Marie Antoinette’s Pearl Pendant Sells For $36 Million At Sotheby’s Auction


One single piece of Marie Antoinette’s jewelry just sold at auction over its estimate for $36 million. The Bourbon pearl necklace with pearl and diamond pendant alone (not including the matching earrings) went for a price which surprised all at the Sotheby’s auction.

Town and Country says that while all of the items from the Italian Bourbon-Parma family line exceeded their estimates, the pearl necklace with the pearl and diamond pendant was the star of the Sotheby’s auction in Geneva, Italy. The auction house thought that the item would sell for around $2 million, but the bidders kept going until the hammer hit at $36 million.
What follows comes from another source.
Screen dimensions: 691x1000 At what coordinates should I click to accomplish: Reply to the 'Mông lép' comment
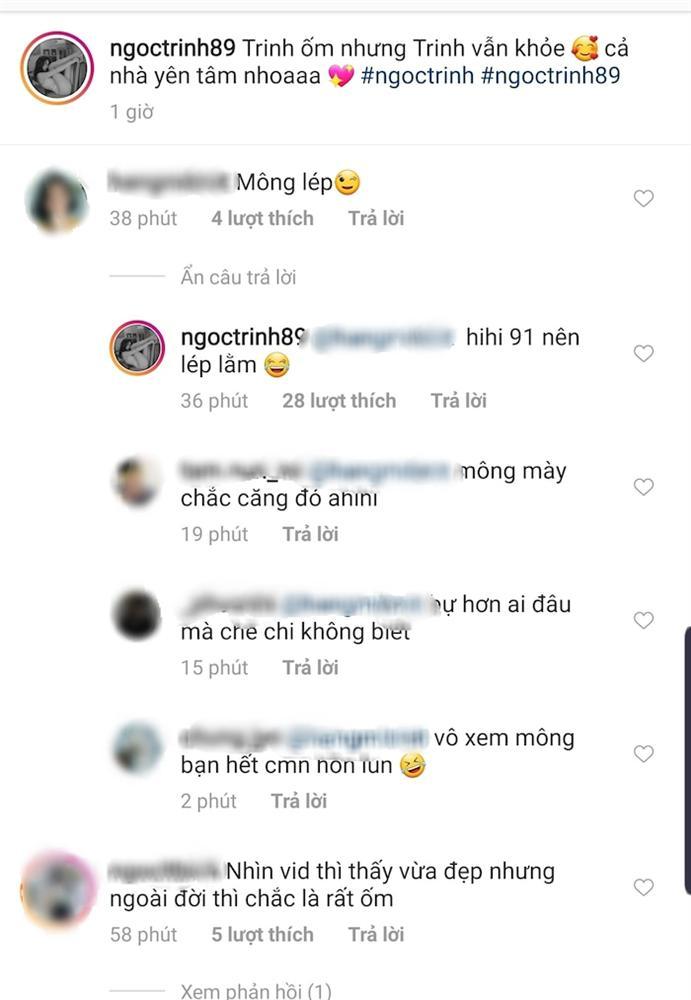tap(376, 218)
The French queen’s pearl necklace set the record, exceeding the prior record by three times the selling price for Elizabeth Taylor’s pearl necklace in 2011, which sold for $11 million.

Also sold in the auction for Marie Antoinette’s Bourbon-Parma jewelry was her diamond ring, complete with her initials and a lock of her hair. Sotheby’s put the high estimate on this piece at $10,000, and it sold for $447,000 at the auction.

Marie Antoinette was able to smuggle these pieces out of France and back to her family in Austria when tensions increased for the royal family.

Eddie LeVian, the CEO of Le Vian, says that this jewelry is about far more than just beautiful gems; the pieces are tied to French history.

“This is about far more than the gems themselves: Marie Antoinette’s jewelry is inextricably linked to the cause of the French Revolution.”

The Daily Mail said that more than two years before she was beheaded, Marie Antoinette and her lady in waiting, Madame Campan, packed up the queen’s jewels one night and shipped them to her family home in Austria. Each jewel was wrapped in cotton and packed in a casket, including those stones which were clipped from her dresses. This was done in the Tuileries Palace where the royal family was banished in 1789.

The beautiful and luxurious jewels did not have a direct passage to Austria, as they were passed through a number of hands.

“In the first stage of the queen’s doomed escape plan, her beloved jewels were to be passed, via the Comte de Mercy-Argenteau (the Austrian ambassador to France), to Marie Antoinette’s nephew, the Emperor of Austria, in Vienna for safekeeping.”

After years in Vienna, the jewels were claimed by Marie Antoinette’s only surviving child, Marie-Therese, and from there they stayed in the house of Parma and were not seen in public for almost 200 years.